Immediate screw up. The knitter never checked breating or circulation.
Because of the force needed to compress the ribcage, I believe it would be immpossible to give yourself CPR.
And remember the whole purpose of CPR is to take a dead (as is not alive) person and keep their brain oxygenated until help arrive. Only about 10% of people given CPR survive.
Very true (in addition to the fact that if you are in a state where CPR will be beneficial, it’s impossible for you to do anything). It’s been found that about a third of the time, CPR results in cracked ribs.
If you find yourself needing to perform CPR, hearing/feeling ribs break should in no way deter you. It means you’re doing good. And in the grand scheme of things, there’ll be one of two outcomes: the patient will stay dead (in which case he doesn’t care about his ribs), or the patient will recover (in which case he’s going to feel pretty awful anyway but be not-dead, so I don’t imagine he’ll much care about his ribs).
FIRST! And I mean FIRST is the ABC’s.

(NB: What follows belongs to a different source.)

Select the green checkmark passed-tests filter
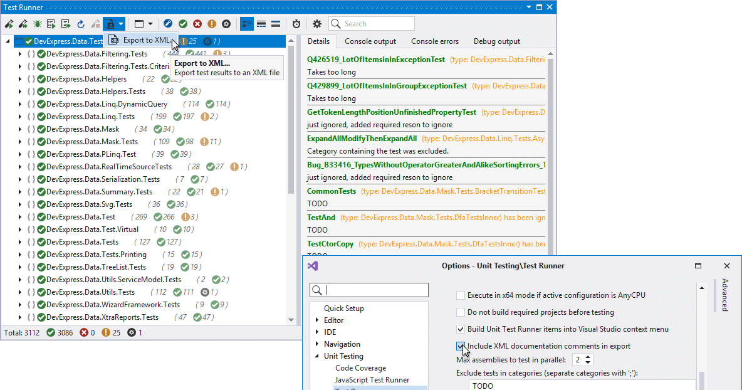tap(182, 23)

Fuck “rescue breaths”. ABC’s. I can’t say that enough.
A: Airway. Before you give CPR, check to make sure the patient does not have something lodged in their throat. Do not force air there down there by putting your mouth over his or hers.

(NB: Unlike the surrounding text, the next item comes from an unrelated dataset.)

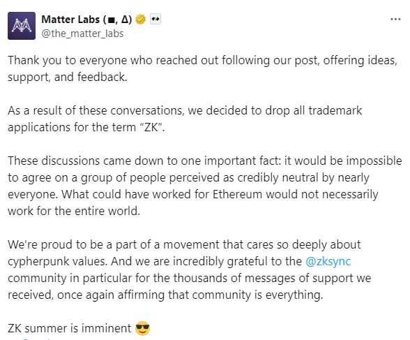This screenshot has width=410, height=340.
Task: Open the @the_matter_labs handle link
Action: pyautogui.click(x=82, y=34)
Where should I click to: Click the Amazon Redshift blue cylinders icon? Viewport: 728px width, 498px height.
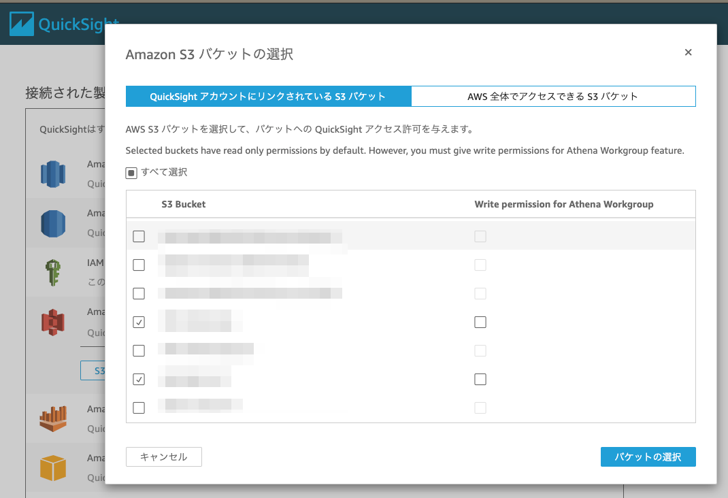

B: Breathing: If the patient is breathing, do NOT give CPR. Look at the chest and listen for breathing. Don’t worry about checking for a pulse, check for breathing. This one is important. If he’s breathing, he has a pulse - even if you can’t find it.
C: Circulation: If you have checked down to here, now it’s CPR time. The data on whether you should do breathing and chest compressions or chest compressions only is a little iffy, but I tend to gravitate to the compression only side of the argument. Compressing the chest does pump the lungs after all. (not deeply, but hey, it’s something, and blowing CO2 down there might not help much.)
-Monkey, ex lifeguard, current nursing student.
There’s this activity called “kissing” you might have heard of. You may want to sit down for this, but it often involves direct bare mouth-to-mouth contact. Shocking, no? But the mortality rate from it is very low.
It is low, but it is possible to contract various diseases through bodily fluids like saliva. I’ve given CPR without a barrier but every course I’ve taken talks about the risks. But I don’t know many people who were trained in F/A or CPR that would hesitate.
I do however carry rubber gloves and would not hesitate to delay F/A until I had a chance to put them on if someone was bleeding.
Actually, the new guidelines call for compressions to trump airway, the new mnemonic is CAB.
cite?
Actually, I looked it up, and I sort of agree with CAB, so I don’t need a site. But I only sort of agree with it. That’s just me, though.
Well, I concur with you actually, context matters.
You know that studies show that 100% of persons who have been involved in this “kissing” activity have eventually died. So be careful.
As for a cite, look at my post. The info on compressions only is from a certified Red Cross trainer.